I’m guilty of being one of “those people” who likes to lump teenagers into one group - you know, the self-absorbed mutants who don’t care about anyone except themselves and possibly, a roughly 10-square foot radius around them. I sort of feel bad about that…after all, there are teenagers out there who are normal but for the most part, they’re just like we were when we were 17 or 18. I mean, I get that - but I also grew up in a time when adults weren’t completely enamored by everything we did and we didn’t assume everyone thought we were as amazing and wonderful as our parents did.

Having said that, I was getting my allergy shot this morning (I swear, my best stories come from that place) and the kid sitting next to me is all flipped out because he has a quiz in 20 minutes and he hasn’t studied for it at all. First off, why anyone would schedule an appointment for anything which only gives him or her a buffer of roughly -5 minutes given travel time and parking time is beyond me.

That aside, I ask the kid what his quiz is on. Turns out, it’s on 20 pages out of his American history book and omigod, that’s like an insane amount of studying to do. Uh yeah, it sure is when you have to shove it all into fifteen minutes. I told him I felt his pain, and that I have a quiz in ten days on one hundred and sixty pages out of this here marketing text, which I proudly held up for his viewing. I thought he might take the hint and realize that not everyone is interested in listening to him and I might, just perhaps, be interested in passing my own quiz. Wrong.

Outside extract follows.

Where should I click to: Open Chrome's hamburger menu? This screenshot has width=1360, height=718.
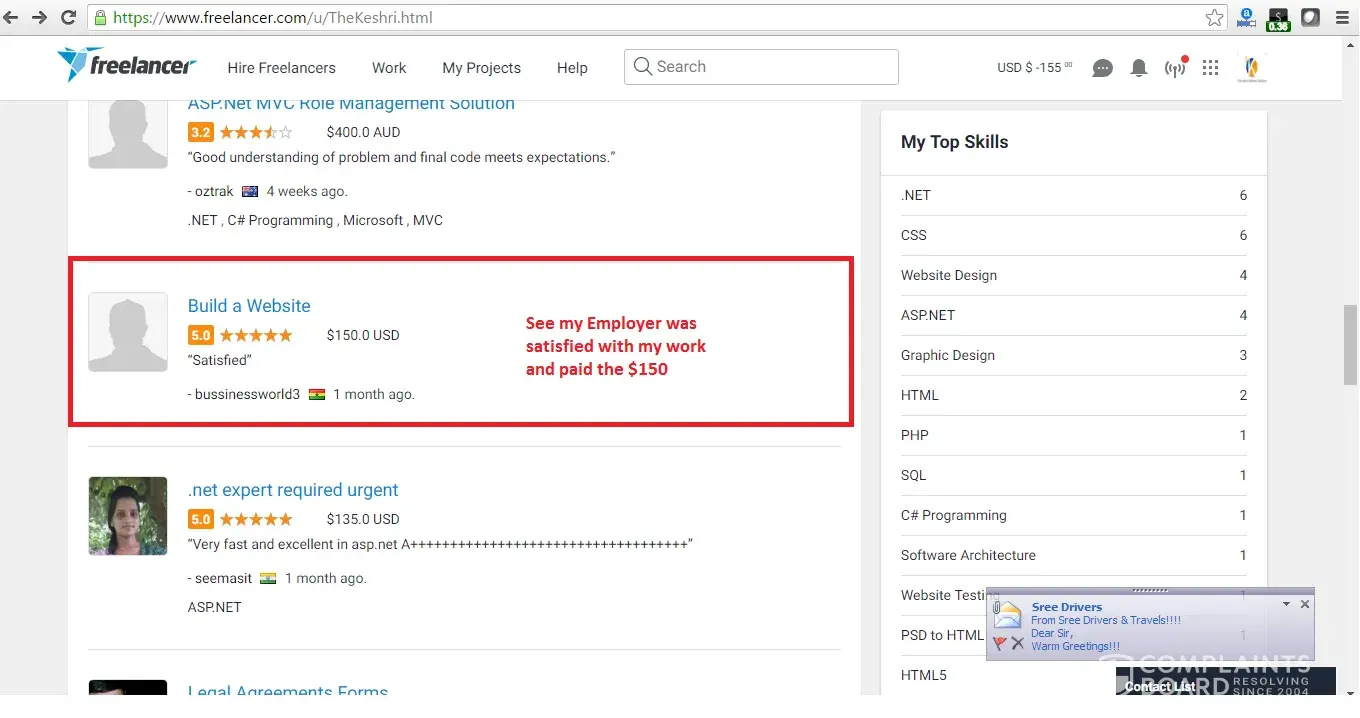pyautogui.click(x=1343, y=18)
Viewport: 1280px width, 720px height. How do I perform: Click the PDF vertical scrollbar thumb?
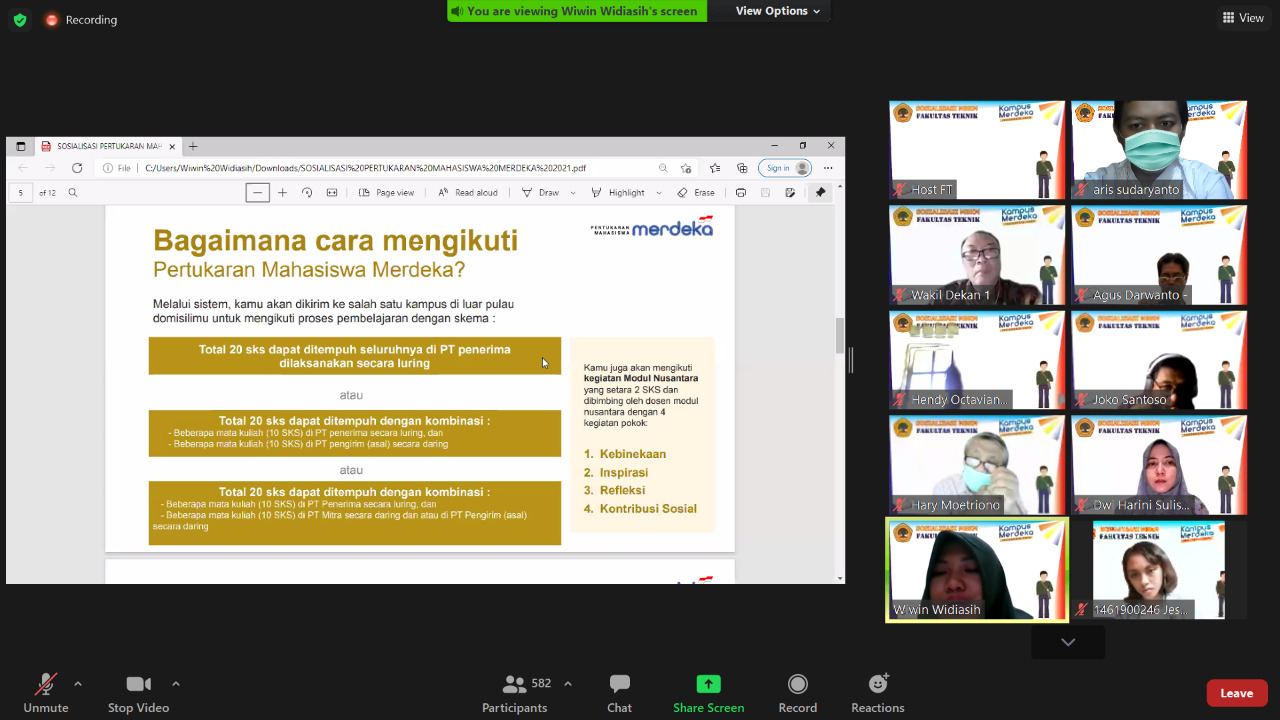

His eyes get about as big as silver dollars, then he shifts gears and starts talking about how he’s not worried about making it to class on time, because, “Me and my friends all drive really fast and can get anyplace in half the time of everyone else. That’s one thing we’ve all gotten really good at.” Great. That makes one thing.

Then he goes on about how for his first speeding ticket (yeah, I know…need a flowchart to keep track of this kid’s train of thought), he pulled out onto a road that he thought had a speed limit of 35 MPH but then like, he was pulled over, and gee, he didn’t know cops drove around in SUVs…and he couldn’t believe he was clocked at 50 MPH, because all of his friends in the car said he was going way slower.

This whole time I’m looking at him and thinking to myself…you are so going to fail that quiz. So I say to him, “I know you aren’t really concerned about your quiz, but I’m concerned about mine. I’m going to concentrate on my reading.” Gracious smile, followed by redirection of eyes back to my book. Having lost his captive audience, he calls his girlfriend, complains about the quiz (dude, why aren’t you even making an effort to maybe get one of the questions right?) some more and uses the word “whatever” a full fourteen times during the call.

I wonder if I can get some allergy serum mixed up which will prevent me from reacting to people the way I do. That would really be fabulous.